I called my contact in the Junbulatt camp and told him that I am on my way to Mukhtara—Walid Beg’s ancestral home. Should I get my appointment, then all is well, otherwise, a brief sojourn through Druze country would be interesting in of itself. He said he’d get back to me.
But it took more cigarettes than necessary to calm my brooding irritation at Sh. who would stop every two hundred meters or so along the highway and ask directions from whichever sun-stroked peasant was vending his produce. Of course, we kept getting conflicting directions from these barely-cognizant roadside sages, even though the highway signs to Deir Al-Qamar, a town on our way, were clear enough.

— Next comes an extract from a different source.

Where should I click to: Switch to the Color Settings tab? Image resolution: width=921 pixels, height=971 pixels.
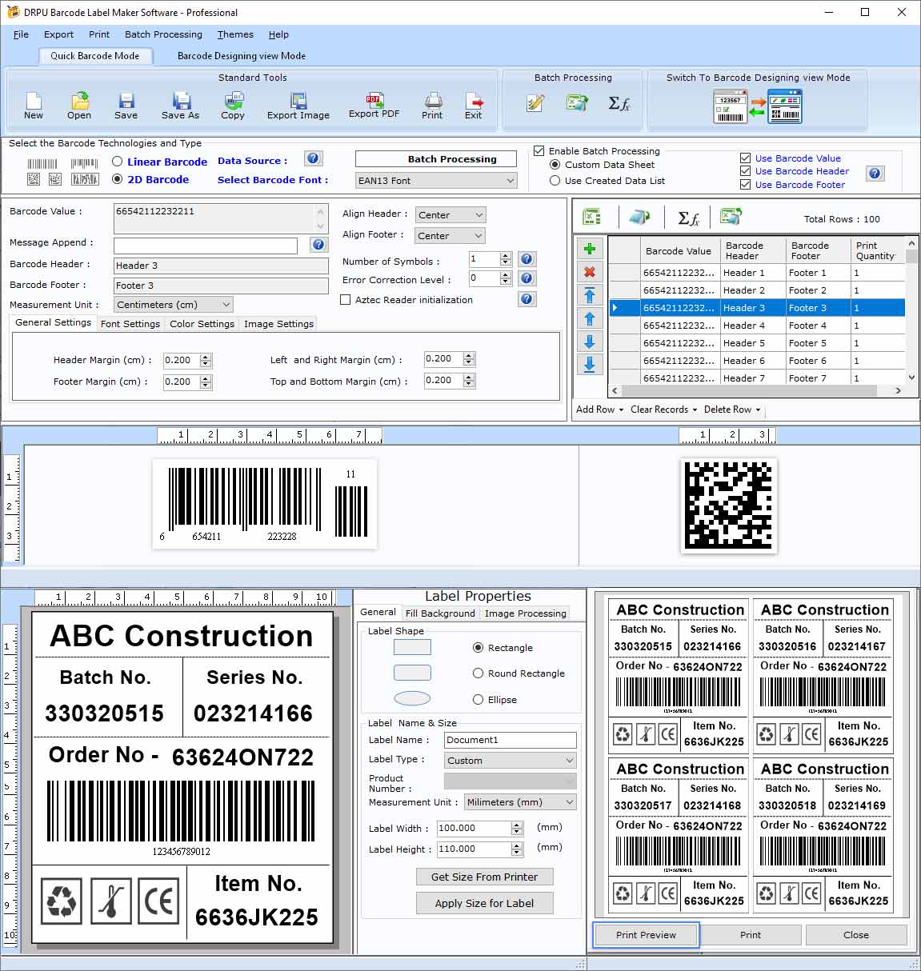pos(202,323)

And as we heaved up switchback mountain roads and cliff sides of pine and brush, I was suddenly aware of this beautiful but troubled land, leaving behind the pockmarked testimonials to a savage civil war etched in concrete and stone around downtown Beirut. Majda Al-Roumi’s aching voice, wafting through a fading and static-ridden radio signal, only accentuated a bitter-sweet epiphany.
While driving through the tranquil charm of Deir Al-Qamar, my cell phone rang and someone in Mukhtara was berating me for keeping Walid Beg waiting. This was a good opportunity to ask Sh. to stop so that I can lay some ground rules: “if asked by Junbulatt’s people about how you came to know me, keep your mouth shut or change the subject.” It took another fifteen minutes of repeating myself to get through to Sh. that this was an urgent matter.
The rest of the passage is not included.